No país em que quase ninguém acredita nas instituições e nas pessoas, todo campeonato acaba 'manchado'
Já reparou que, mesmo na era dos pontos corridos, quando em tese o campeão é mesmo o time que mais mereceu e que o resultado reflete mais claramente a força dos clubes, quase todo campeonato no Brasil é "manchado"? Não importa quem esteja na liderança ou brigando por posições nobres, invariavelmente vai aparecer um dirigente, um técnico, um auxiliar, um jogador ou alguém na imprensa ou em mídias sociais para insinuar que há um esquema para favorecer uma determinada equipe, seja porque tem muito dinheiro envolvido, porque é do Eixo, porque tem boa relação com dirigentes ou porque não se pode ganhar muitos campeonatos de forma seguida, como falou João Martins, auxiliar de Abel Ferreira, após o duro empate de 2 a 2 contra o Athletico-PR.
O ótimo treinador português parece ter
entendido bem a cultura do futebol brasileiro e já "manchou" campeonato que ele
mesmo veio a vencer. "Façam o que quiser. O Campeonato Paulista está manchado.
Eu não sou árbitro, mas, pelas regras que eu leio, o VAR só deve interferir em decisões
muito flagrantes, infelizmente ele (juiz) não teve coragem de seguir em sua
decisão", reclamou Abel Ferreira após perder por 3 a 1 para o São Paulo na
partida de ida das finais do Paulista de 2022. No jogo da volta, o Palmeiras venceu no Allianz Parque o rival por 4 a 0, e o campeonato que estava "inquinado",
segundo Abel, passou a ser legítimo e justo.
A comissão técnica palmeirense não está
sozinha nas críticas à arbitragem e à CBF, insinuando que há uma orquestração
no campeonato para prejudicar determinado time e até jogador, no caso o Hulk.
Luiz Felipe Scolari, o experiente Felipão que trabalhou duas vezes como técnico
da seleção brasileira, chegou a dizer que há "ordem lá de dentro" para dar cartões
para o forte astro atleticano.
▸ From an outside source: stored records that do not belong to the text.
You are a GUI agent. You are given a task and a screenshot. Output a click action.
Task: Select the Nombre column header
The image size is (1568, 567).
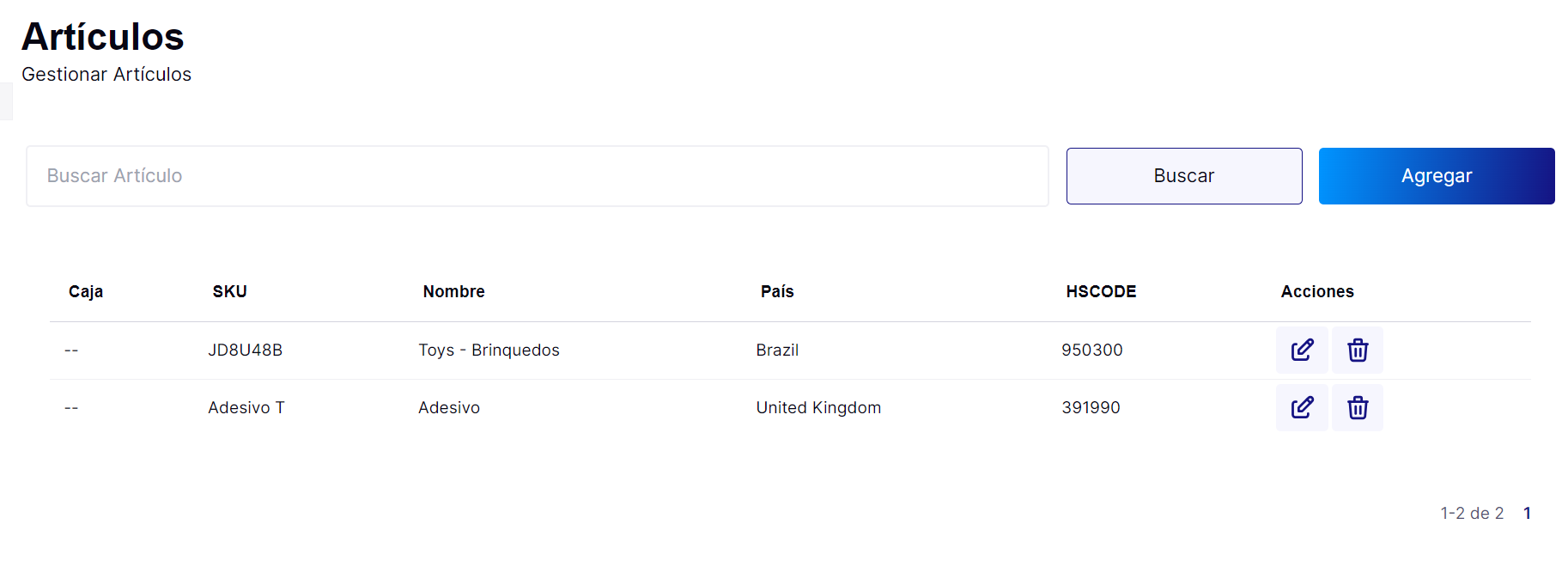[x=453, y=291]
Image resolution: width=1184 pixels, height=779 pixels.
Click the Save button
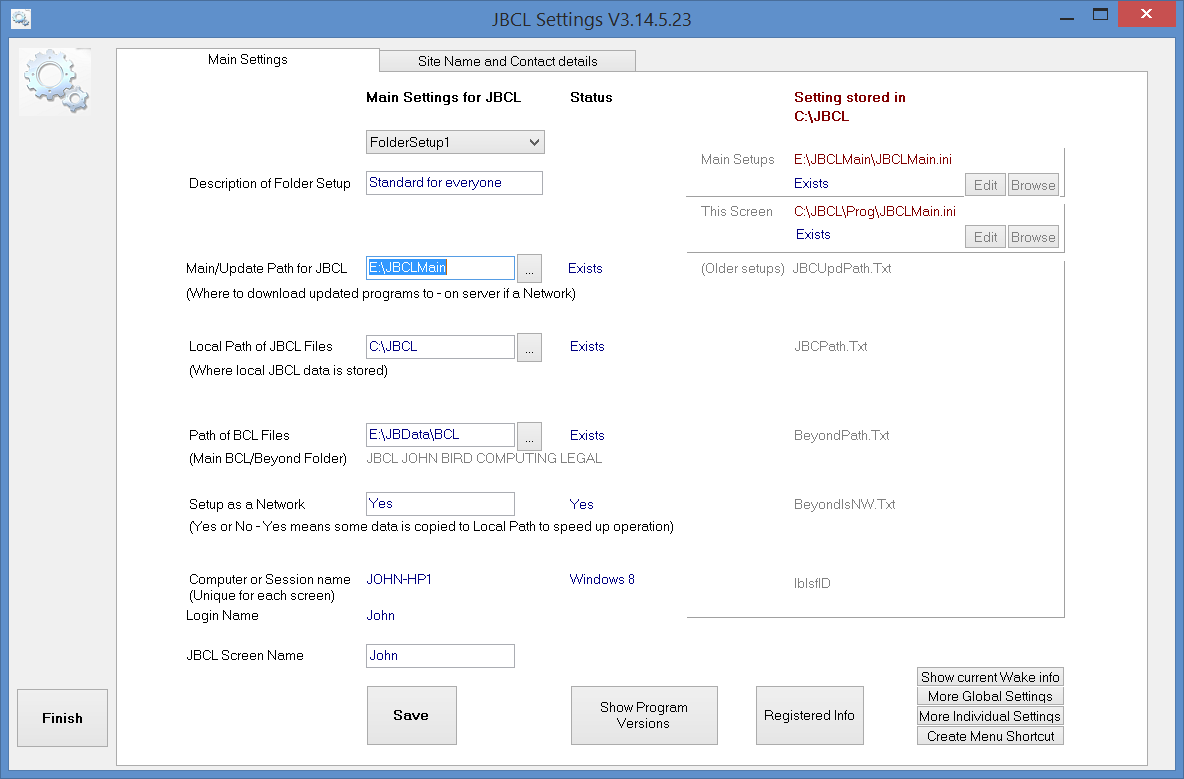411,715
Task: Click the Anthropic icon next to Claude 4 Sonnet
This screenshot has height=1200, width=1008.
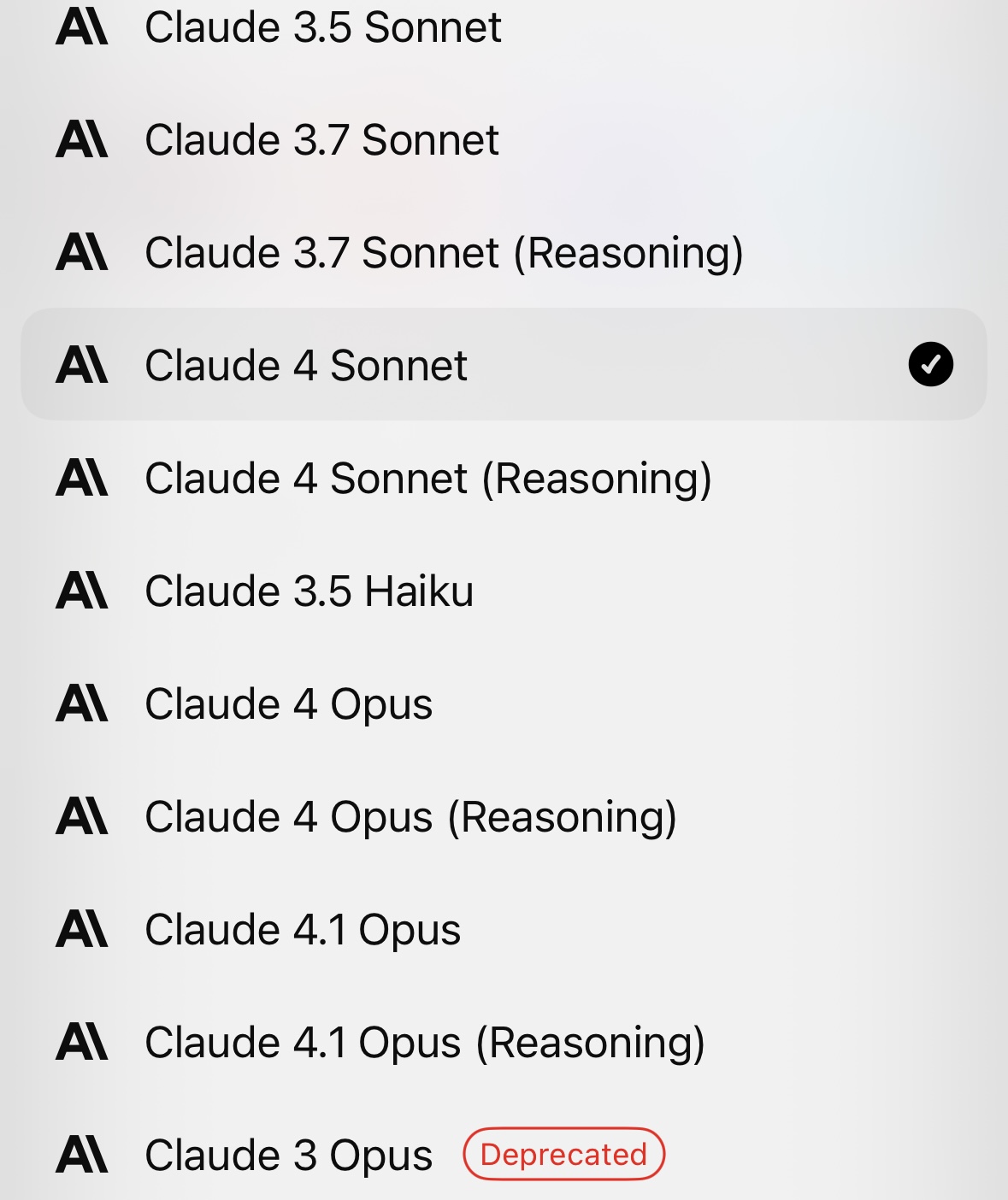Action: point(82,365)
O atacante, que tem reclamando constantemente das
arbitragens desde que voltou ao Brasil, já teve confusão com o juiz Anderson
Daronco e, agora, foi protagonista na treta com o Wilton Pereira Sampaio, reclamando, ofendendo e aplaudindo de forma irônica o árbitro do 2 a 2 contra o América-MG (assim como no 2 a 2 do Palmeiras, o time que abriu 2 a 0 no placar e que
depois cedeu o empate ficou pistola com a arbitragem).
Hulk foi campeão brasileiro com o Galo de
forma histórica, acabando com o jejum de 50 anos sem título do clube mineiro no
principal campeonato nacional, em 2021. Mas teve gente naquele ano, sobretudo
dirigentes flamenguistas, como Paulo Cesar Pereira, vendo um favorecimento para
o Atlético. Após o título do Galo, o dirigente em questão postou uma foto da
taça do Campeonato Brasileiro com a mensagem "VAR", alusão à tecnologia que
teria ajudado o Galo a ter mais de dez pênaltis a seu favor naquele campeonato.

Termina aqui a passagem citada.